Haris poised to become the youngest commanding pilot to fly around the world died in a crash Wednesday off the coast of American Samoa.
The plane carrying 17-year-old Haris Suleman, and his father, Babar, crashed just after takeoff in Pago Pago, the capital of American Samoa, reports Fox 59. They actually took off at night and that was risky.
The father and son set out to spend 30 days flying to cities across the world. According to the Indy Star, the two left their home in Indiana on June 19. The progress of the Sulemans could be followed on Haris’ @worldrounder Twitter feed and on the blog Around the World 4 Education. The trip would take them to 21 different cities.
On the Suleman’s blog, Haris writes that he hoped to follow in his father’s footsteps and go into engineering at either Purdue or the University of Texas. When asked what he would be doing after the journey was completed, Suleman said he was going to take the SATs.
On Babar Suleman's facebook page, he wrote:
The famiy was eagerly waiting for their return before Eid, it is such a tragic loss, prayers for the bereaved family and may God bless their souls. Special prayers for Babar Suleman - who is missing!
Haris wrote about their trip in Huffington Post HERE. In a post he wrote:
"...Although I am a little bit nervous, I can't imagine a better way to spend my summer. If all goes well, I will be going back to school for my senior year with some tall tales to tell!"

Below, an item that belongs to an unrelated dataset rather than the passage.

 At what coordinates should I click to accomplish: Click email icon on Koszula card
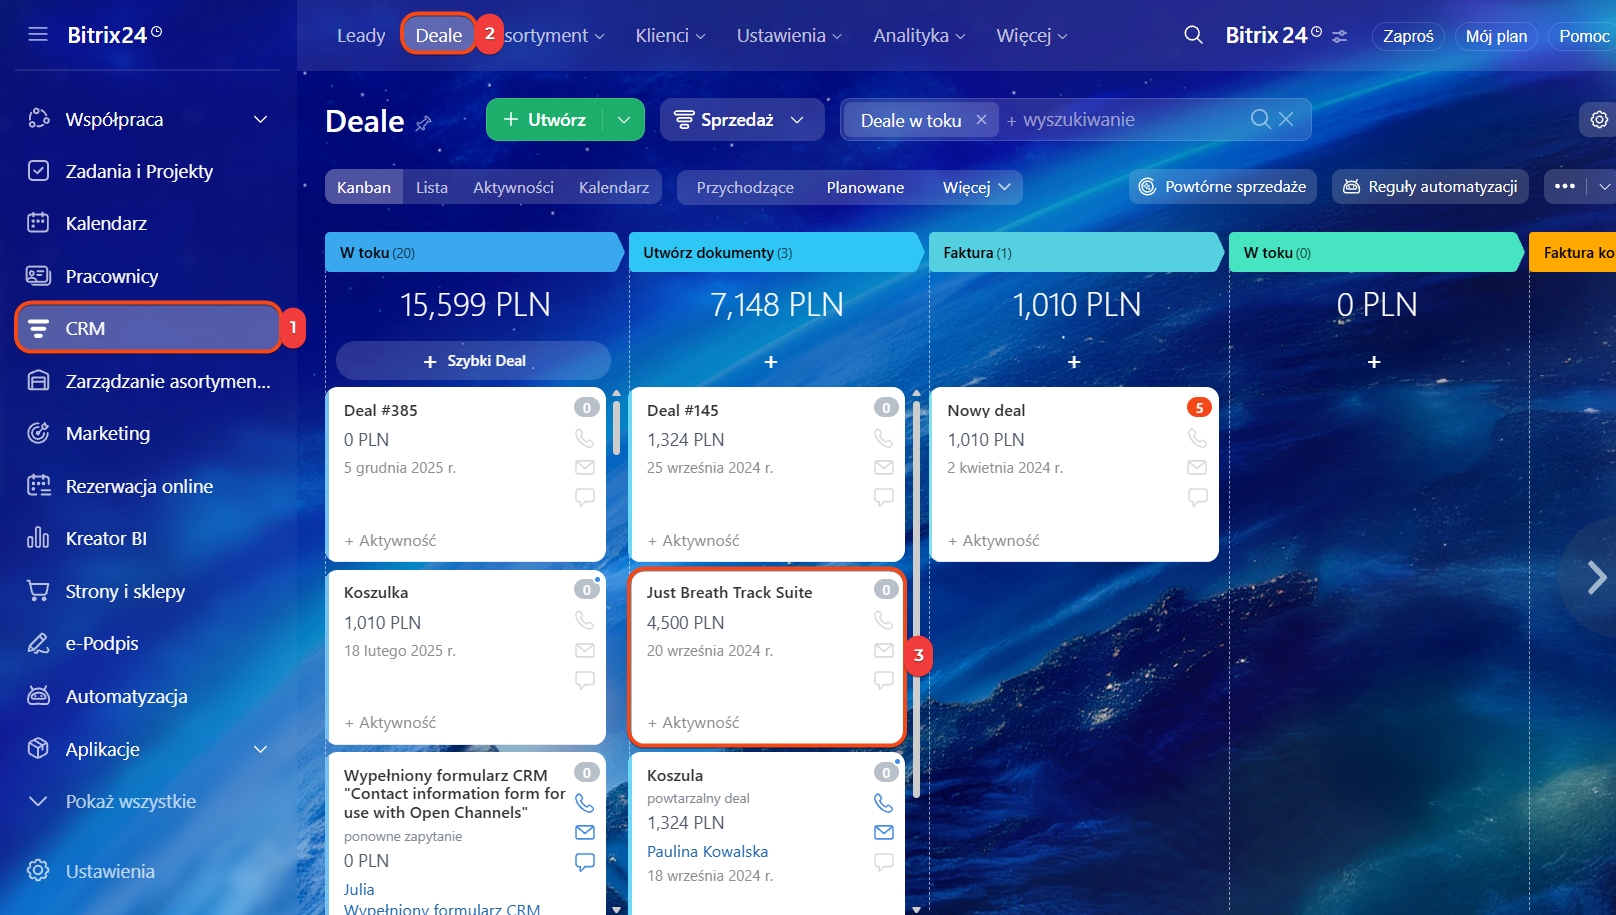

Babar Suleman's blog: flyaroundtheworldin30days.com chronicles their journey in detail. Read it HERE.. Babar Suleman in his first post - Birth of an Idea writes:
"PROLOG: September 5, 1971…..Sargodha Train station…. early morning, Chenab Express train unloading a bunch of very young, aspiring fighter pilots, in the incubation phase…pre-cadets…piled off the train, dumped their luggage into a 3-ton military truck and clamored into waiting blue Air Force buses for the ride to Pakistan Air Force College Sargodha….. a ride of their life time……. to be assigned to their houses or squadrons…. a new beginning … to boldly go where they had not gone before…. a little apprehension, a little fear and a whole lot of excitement at what lay ahead…. yes I wanted to be a pilot ! A fighter pilot ! …but what did that mean…."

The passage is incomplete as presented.